Van Rijn se golpeó la panza.
Pasó la semana siguiente entrenando a su tripulación hasta un punto que hubiera asombrado al mismo capitán Bligh. A los hombres en realidad no les importaba eso —velas resplandecientes recortándose sobre un azul infinito, vivo, orlado de espuma, sobre el que el sol lanzaba polvo de diamantes; oleajes, cabeceos, restallidos, silbidos en la proa y sal en los labios, mientras el viento llenaba los pulmones de pureza—, excepto cuando se hacía el disgustado si ellos se negaban a emborracharse todas las noches con él. Al fin, les dejó descansar. Los quería en una forma determinada para la carrera, no exhaustos. Además, un negocio que operaba a doscientos años luz de distancia había inevitablemente acumulado problemas que requerían su personal atención. Gimió, maldijo, y eructó miserablemente, pero el trabajo no desapareció.
—¡Bah! ¡La viruela y la peste negra! ¡Trabajo! ¡Taco anglosajón! ¿Por qué tengo yo que debería estar descansando, que a mi edad debería estar tranquilo y derramando mi sabiduría sobre las jóvenes generaciones, por qué tengo que poner mi nariz contra una lima? ¿Es que no tengo ni un solo delegado con el cerebro lleno de algo que no sea serrín?
—Podría usted vender el negocio por más dinero del que se gastaría en diez vidas —contestó su secretario, que pertenecía a una casta de guerreros en una especie de tigres y por tanto no sentía miedo—. O podría terminar con todo el trabajo en la mitad del tiempo si dejase de quejarse.
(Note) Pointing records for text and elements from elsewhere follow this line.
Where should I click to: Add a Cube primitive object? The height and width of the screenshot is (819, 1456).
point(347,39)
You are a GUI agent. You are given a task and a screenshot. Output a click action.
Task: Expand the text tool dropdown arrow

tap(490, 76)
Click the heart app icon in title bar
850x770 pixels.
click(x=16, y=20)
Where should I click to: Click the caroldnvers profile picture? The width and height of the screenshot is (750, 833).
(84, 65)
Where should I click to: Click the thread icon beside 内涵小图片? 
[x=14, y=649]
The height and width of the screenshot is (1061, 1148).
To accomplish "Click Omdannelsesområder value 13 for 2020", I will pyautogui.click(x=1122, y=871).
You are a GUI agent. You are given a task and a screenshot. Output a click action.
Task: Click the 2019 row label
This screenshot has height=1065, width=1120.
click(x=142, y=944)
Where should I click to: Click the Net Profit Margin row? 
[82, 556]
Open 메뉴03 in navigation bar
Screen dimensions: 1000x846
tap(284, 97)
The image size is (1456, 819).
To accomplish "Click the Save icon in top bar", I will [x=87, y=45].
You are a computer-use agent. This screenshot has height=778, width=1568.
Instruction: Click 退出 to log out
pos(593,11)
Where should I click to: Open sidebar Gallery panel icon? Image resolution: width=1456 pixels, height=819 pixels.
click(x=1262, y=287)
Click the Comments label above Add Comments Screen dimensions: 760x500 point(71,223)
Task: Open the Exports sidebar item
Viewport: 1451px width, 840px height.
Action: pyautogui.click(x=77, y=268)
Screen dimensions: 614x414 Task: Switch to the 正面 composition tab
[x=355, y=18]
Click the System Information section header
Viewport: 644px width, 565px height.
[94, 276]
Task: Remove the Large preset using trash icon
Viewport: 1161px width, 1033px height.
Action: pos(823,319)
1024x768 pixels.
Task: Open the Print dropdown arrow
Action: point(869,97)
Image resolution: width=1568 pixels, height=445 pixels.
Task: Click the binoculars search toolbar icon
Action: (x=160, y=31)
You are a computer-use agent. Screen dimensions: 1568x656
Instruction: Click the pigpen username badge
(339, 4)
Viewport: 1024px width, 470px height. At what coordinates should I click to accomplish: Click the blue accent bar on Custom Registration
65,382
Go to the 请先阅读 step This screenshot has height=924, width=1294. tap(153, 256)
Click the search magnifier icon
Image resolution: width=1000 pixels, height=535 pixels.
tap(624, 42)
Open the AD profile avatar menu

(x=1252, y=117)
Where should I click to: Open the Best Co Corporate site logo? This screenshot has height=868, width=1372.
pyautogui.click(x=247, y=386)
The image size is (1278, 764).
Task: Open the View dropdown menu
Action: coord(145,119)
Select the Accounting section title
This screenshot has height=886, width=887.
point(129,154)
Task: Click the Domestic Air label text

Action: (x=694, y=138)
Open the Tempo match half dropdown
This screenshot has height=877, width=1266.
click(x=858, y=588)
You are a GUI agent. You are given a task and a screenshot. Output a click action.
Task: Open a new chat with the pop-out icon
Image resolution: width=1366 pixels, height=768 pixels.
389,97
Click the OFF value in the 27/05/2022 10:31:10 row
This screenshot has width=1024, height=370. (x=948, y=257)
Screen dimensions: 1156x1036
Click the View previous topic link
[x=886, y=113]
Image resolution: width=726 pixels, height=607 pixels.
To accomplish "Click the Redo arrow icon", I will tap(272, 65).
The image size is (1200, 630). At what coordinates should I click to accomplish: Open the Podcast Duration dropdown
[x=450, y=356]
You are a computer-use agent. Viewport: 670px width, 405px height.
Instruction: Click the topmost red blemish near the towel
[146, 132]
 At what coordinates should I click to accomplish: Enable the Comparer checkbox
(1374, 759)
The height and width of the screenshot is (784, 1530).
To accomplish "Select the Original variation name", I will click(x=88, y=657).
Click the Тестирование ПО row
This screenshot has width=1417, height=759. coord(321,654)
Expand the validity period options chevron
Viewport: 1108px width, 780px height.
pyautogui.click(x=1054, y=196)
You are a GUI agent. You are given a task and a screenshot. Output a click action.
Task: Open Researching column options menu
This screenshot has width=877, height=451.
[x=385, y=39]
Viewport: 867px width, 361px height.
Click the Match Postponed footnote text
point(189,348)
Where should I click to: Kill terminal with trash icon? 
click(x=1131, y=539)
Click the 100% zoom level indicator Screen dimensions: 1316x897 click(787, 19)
—¿Dejar mi compañía, que he construido a trocitos y que tiene a millones de seres supuestamente pensantes dependiendo de ella, dejar que eso se hunda?; ¿o sentarme humildemente como si mi boca no pudiese morder ni la mantequilla y no decir ni pío sobre competidores de conciencia al vacío, subordinados con la barriga al revés, gremios, hermandades, sindicatos, chinches y… —Van Rijn reunió el aliento antes de disparar la última obscenidad—, burócratas? No, no, estoy viejo y cansado, soy débil y estoy solo, pero esgrimiré mi espada hasta la última bala. ¿Empezamos a trabajar?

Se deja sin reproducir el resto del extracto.